We have made no attempt to summarize either all the evidence which supports the Commission’s findings or all the evidence which supports the contentions of the petitioners. We think it appears that the Commission’s findings are supported by substantial evidence. Petitioners interpret the arrangements between Koppers and Brooklyn as simply a business deal which grew out of the economic situation; Koppers needed Brooklyn, Brooklyn needed Koppers, and they arrived at an agreement by bargaining at arms’ length. We think the evidence did not require the Commission to find that Brooklyn was not controlled by, or subject to the controlling influence of, Koppers Company and Koppers United. “Investing the Commission with the duty of ascertaining ‘control’ of one company by another, Congress did not-imply artificial tests of control. This is an issue of fact to be determined by the special circumstances of each case.” The theory of the Act is that ownership of more than ten per cent of a corporation’s stock is enough to show control or a controlling influence, unless in a particular case other facts rebut the inference. The other facts which we have stated furnish independent support for an inference that Brooklyn’s management will probably defer to the wishes of Koppers in matters of importance. This is quite enough to constitute a controlling influence, if not control. We have held that a controlling influence is “something less in the form of influence over the management or policies of a company than ‘control,’ ” and that a latent power of control may amount to a controlling influence. Although petitioners’ evidence tended to show that Brooklyn does not invariably act in accordance with the wishes of Koppers, the most that could be said ip petitioners’ favor would be that two equally probable, but inconsistent, inferences could be drawn from the entire evidence. In such circumstances a finding against the party upon whom rests the necessity of sustaining one of these inferences is clearly correct. It devolved upon petitioners, under the statute, to sustain the inference that both control and controlling influence were absent. Petitioners emphasize the word “exercise” in § 2(a) (7). But §§ 2 (a) (7) and 2(a) (8) are intended to be read together, and we think Congress meant no more by “exercise * * * a controlling influence” in § 2 (a) (7) than it meant by “subject to a controlling influence” in § 2 (a) (8).

The evidence did not require the Commission to find, in respect to any of the corporate relationships involved in this case, that it was not necessary or appropriate in the public interest or for the protection of investors or consumers that the petitioners be subject to the obligations of the Act.

While these cases were awaiting a hearing in this court, the petitioners moved to be allowed to adduce as evidence the fact that after the close of the hearings before the Commission, Brooklyn ceased to utilize and to pay Koppers Company for the supervisory and consultative services of Dan M. Rugg.

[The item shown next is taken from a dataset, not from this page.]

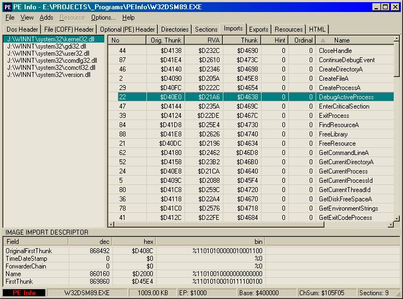Click the PE icon in the title bar
403x299 pixels.
click(x=8, y=7)
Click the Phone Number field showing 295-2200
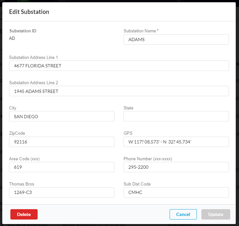239x226 pixels. [x=176, y=167]
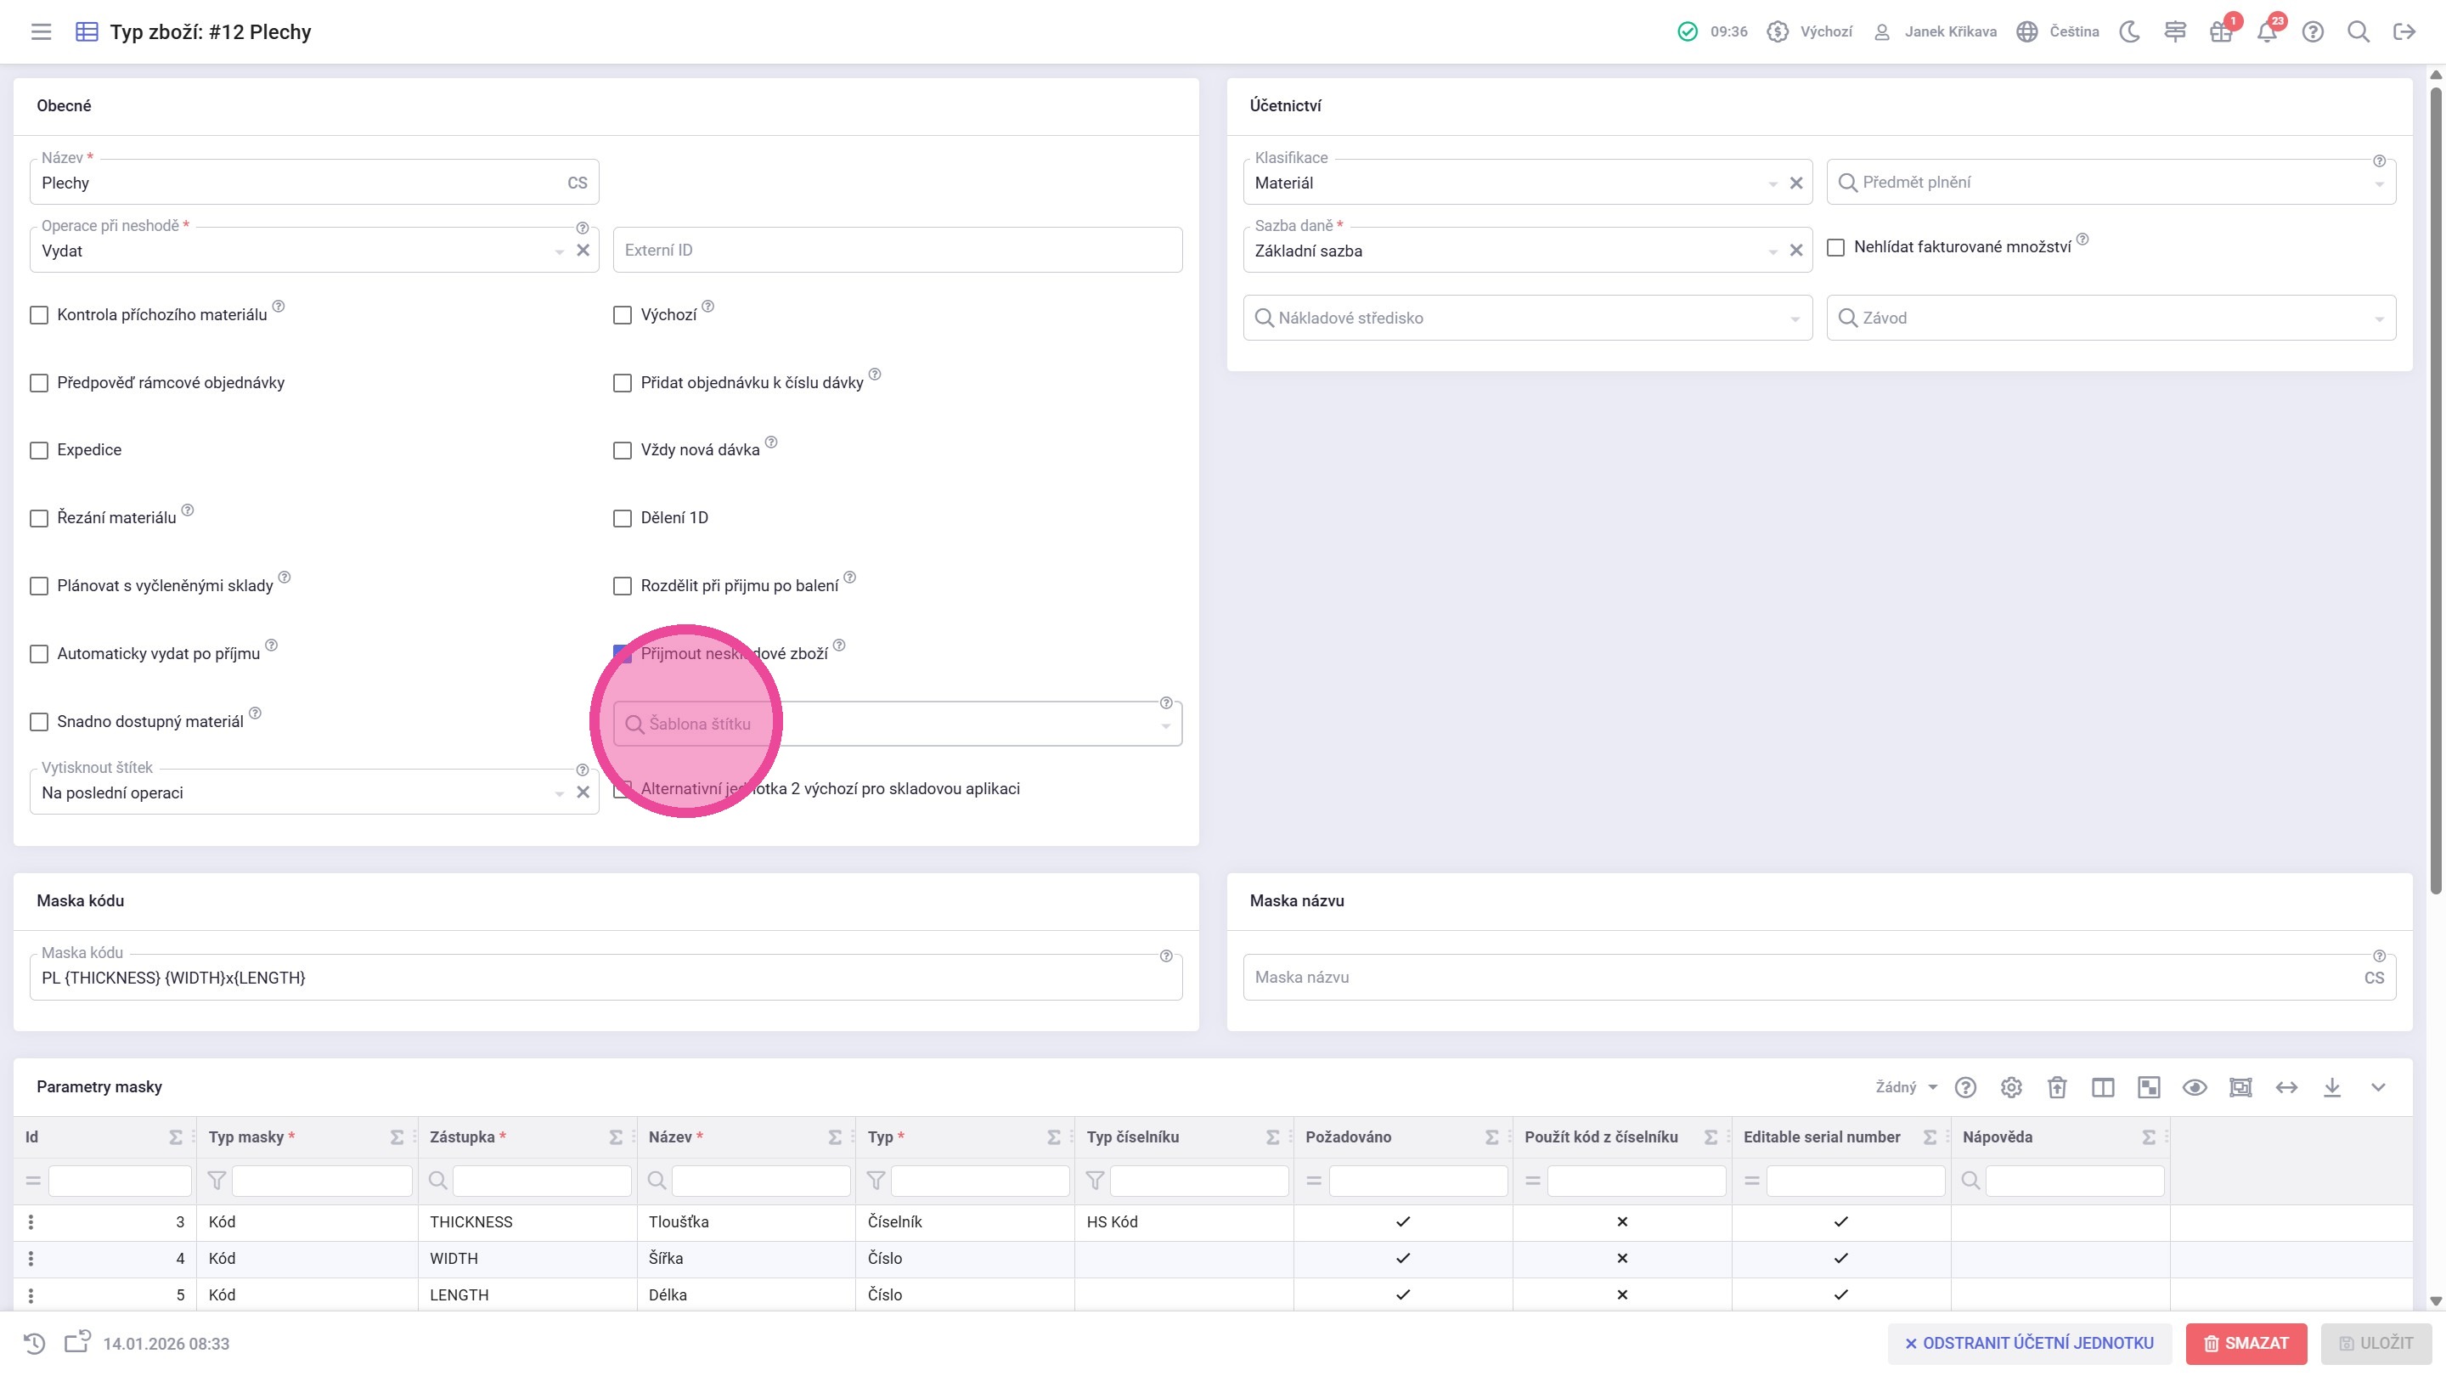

For reasons stated in our opinion in Central and South West Utilities Co. v. Securities and Exchange Commission,-U.S.App.D.C.-, 136 F.2d 273, the motion is denied.

Affirmed. 
      
       15 U.S.C.A. § 79x (a), 49 Stat. 834.
     
      
       15 U.S.C.A. §§ 79b (a) (7), 79b (a) (8), 49 Stat 806-808.
     
      
       General Rules 17(c) (10), 17(e) (6), 38(h).
     
      
      
         Rochester Tel. Corp. v. United States, 307 U.S. 125, 145, 59 S.Ct. 754, 764, 83 L.Ed. 1147. The Commission there involved was the Federal Communications Commission.
     
      
       American Gas & Electric Co. v. Securities & Exchange Commission, 77 U.S. App.D.C. 174, 134 F.2d 633, 641-2, cert. denied, 63 S.Ct. 1318, 87 L.Ed. —. Cf. F. H. M. Byllesby & Co., 6 S.E.C. 639, 651; Detroit Edison Co. v. Securities & Exchange Commission, 6 Cir., 119 F.2d 730, 738, certiorari denied 314 U.S. 618, 62 S. Ct. 105, 86 L.Ed. 497; Public Service Corp. of New Jersey v. Securities & Exchange Commission, 3 Cir., 129 F.2d 899, 903, certiorari denied 317 U.S. 691, 63 S.Ct. 266, 87 L.Ed. —.
     
      
       Pennsylvania R. Co. v. Chamberlain, Adm’x, 288 U.S. 333, 339, 53 S.Ct. 391, 77 L.Ed. 819.
     
      
       Under § 24(a) of the Act, 15 U.S.C.A. § 79x(a).